2. EnCap Fund IX is controlled indirectly by EnCap Partners GP, LLC ("EnCap Partners GP"), which is the sole general partner of EnCap Partners, LP ("EnCap Partners"), which is the managing member of EnCap Investments Holdings, LLC ("EnCap Holdings"), which is the sole member of EnCap Investments GP, L.L.C. ("EnCap Investments GP"), which is the sole general partner of EnCap Investments L.P. ("EnCap Investments LP"). EnCap Investments LP is the sole general partner of EnCap Equity Fund IX GP, L.P. ("EnCap Fund IX GP"), which is the sole general partner of EnCap Fund IX.
3. (continued from footnote 3) Each of EnCap Fund IX, EnCap Fund IX GP, EnCap Investments LP, EnCap Investments GP, EnCap Holdings, EnCap Partners or EnCap Partners GP may be deemed to share voting or dispositive power over the reported securities held of record by any Reporting Persons under its direct or indirect control.

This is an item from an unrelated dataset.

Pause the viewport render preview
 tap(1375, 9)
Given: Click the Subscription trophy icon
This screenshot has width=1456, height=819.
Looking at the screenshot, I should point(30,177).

4. The Reporting Persons disclaim beneficial ownership of the reported securities except to the extent of their pecuniary interest therein, and this report shall not be deemed an admission that the Reporting Persons are the beneficial owners of the reported securities for purposes of Section 16 or for any other purpose.
Remarks:
(5) Signed by Douglas E. Swanson, Jr. in his capacity as Managing Director of EnCap Energy Capital Fund IX, L.P. (6) Signed by Douglas E. Swanson, Jr. in his capacity as Managing Director of EnCap Partners GP, LLC.
/s/ Douglas E. Swanson, Jr. (5) 07/08/2021
/s/ Douglas E. Swanson, Jr (6) 07/08/2021
** Signature of Reporting Person Date
Reminder: Report on a separate line for each class of securities beneficially owned directly or indirectly.
* If the form is filed by more than one reporting person, see Instruction 5 (b)(v).
** Intentional misstatements or omissions of facts constitute Federal Criminal Violations See 18 U.S.C. 1001 and 15 U.S.C. 78ff(a).
Note: File three copies of this Form, one of which must be manually signed. If space is insufficient, see Instruction 6 for procedure.
Persons who respond to the collection of information contained in this form are not required to respond unless the form displays a currently valid OMB Number.